On December 5, 1910, the appellants, being part of the Stubblefield heirs, and the grantees of the remaining Stubblefield heirs, brought this action against the appellees, as the heirs of J. W. Ried, and the owners of his interest in said land, in which they set up the foregoing facts, alleging the mistake as to the width of the rear boundary of said lot, its discovery, the building of the partition by Ried, and the written agreement with respect thereto, and that the defendants were wrongfully setting up a claim to a small portion of plaintiffs' lot, which they had inclosed by said partition fence, and were thereby in possession of a triangle of plaintiffs' land fronting 1 foot and 6 inches on the alley, and extending to a point on Main street. The petition prayed that the court cause said lot to be surveyed, and said partition line as fixed by said deed of partition be properly located.
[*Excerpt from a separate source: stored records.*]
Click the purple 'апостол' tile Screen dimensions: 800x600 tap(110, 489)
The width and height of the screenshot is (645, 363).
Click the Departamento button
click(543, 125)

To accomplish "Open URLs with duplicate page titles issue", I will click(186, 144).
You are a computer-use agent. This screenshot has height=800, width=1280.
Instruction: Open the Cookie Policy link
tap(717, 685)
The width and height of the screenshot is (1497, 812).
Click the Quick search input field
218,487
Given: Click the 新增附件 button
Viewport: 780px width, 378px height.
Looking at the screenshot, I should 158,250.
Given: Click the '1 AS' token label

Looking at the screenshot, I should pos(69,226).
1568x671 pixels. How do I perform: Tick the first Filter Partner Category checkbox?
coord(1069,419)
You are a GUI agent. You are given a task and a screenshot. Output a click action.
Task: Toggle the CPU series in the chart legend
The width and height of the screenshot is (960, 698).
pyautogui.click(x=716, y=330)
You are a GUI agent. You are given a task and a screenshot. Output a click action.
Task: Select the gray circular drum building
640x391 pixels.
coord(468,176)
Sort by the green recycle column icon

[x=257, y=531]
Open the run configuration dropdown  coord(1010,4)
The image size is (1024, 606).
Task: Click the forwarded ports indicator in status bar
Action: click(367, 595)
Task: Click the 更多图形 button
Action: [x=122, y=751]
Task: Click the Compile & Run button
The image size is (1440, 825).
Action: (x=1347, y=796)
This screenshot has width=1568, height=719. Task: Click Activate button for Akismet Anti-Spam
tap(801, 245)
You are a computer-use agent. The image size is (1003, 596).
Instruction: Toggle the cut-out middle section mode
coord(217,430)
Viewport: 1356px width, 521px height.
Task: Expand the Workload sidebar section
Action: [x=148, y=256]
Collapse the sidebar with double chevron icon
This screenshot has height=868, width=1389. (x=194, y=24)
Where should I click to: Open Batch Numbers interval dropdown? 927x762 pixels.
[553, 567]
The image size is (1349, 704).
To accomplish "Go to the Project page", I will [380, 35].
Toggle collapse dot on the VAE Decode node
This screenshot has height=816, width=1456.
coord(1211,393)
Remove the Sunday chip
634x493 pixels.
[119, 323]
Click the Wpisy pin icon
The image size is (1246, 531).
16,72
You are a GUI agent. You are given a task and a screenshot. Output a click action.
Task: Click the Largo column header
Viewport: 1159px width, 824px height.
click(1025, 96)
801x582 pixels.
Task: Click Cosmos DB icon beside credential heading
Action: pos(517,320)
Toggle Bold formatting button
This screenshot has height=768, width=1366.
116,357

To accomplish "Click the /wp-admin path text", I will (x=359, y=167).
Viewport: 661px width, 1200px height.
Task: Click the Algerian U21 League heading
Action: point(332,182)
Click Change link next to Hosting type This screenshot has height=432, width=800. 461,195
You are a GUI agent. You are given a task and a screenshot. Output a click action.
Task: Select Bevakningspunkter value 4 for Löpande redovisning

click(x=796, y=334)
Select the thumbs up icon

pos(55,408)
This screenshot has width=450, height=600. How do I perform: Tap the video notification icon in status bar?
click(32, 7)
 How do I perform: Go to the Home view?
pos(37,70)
The effect of the prayer is that the deed be reformed so as to correct the contradictory description, and locate the division line accordingly. The circuit court sustained a demurrer to the petition; and, upon plaintiffs standing by their petition, it was dismissed, and from that ruling the plaintiffs prosecute this appeal.

We have not been favored with a brief for the appellees, or an expression of opinion by the circuit judge as to the ground upon which his ruling was based. In the brief for appellants however, it is stated that the point of the demurrer, as stated by counsel for appellees, was that the petition did not allege a mistake at the time...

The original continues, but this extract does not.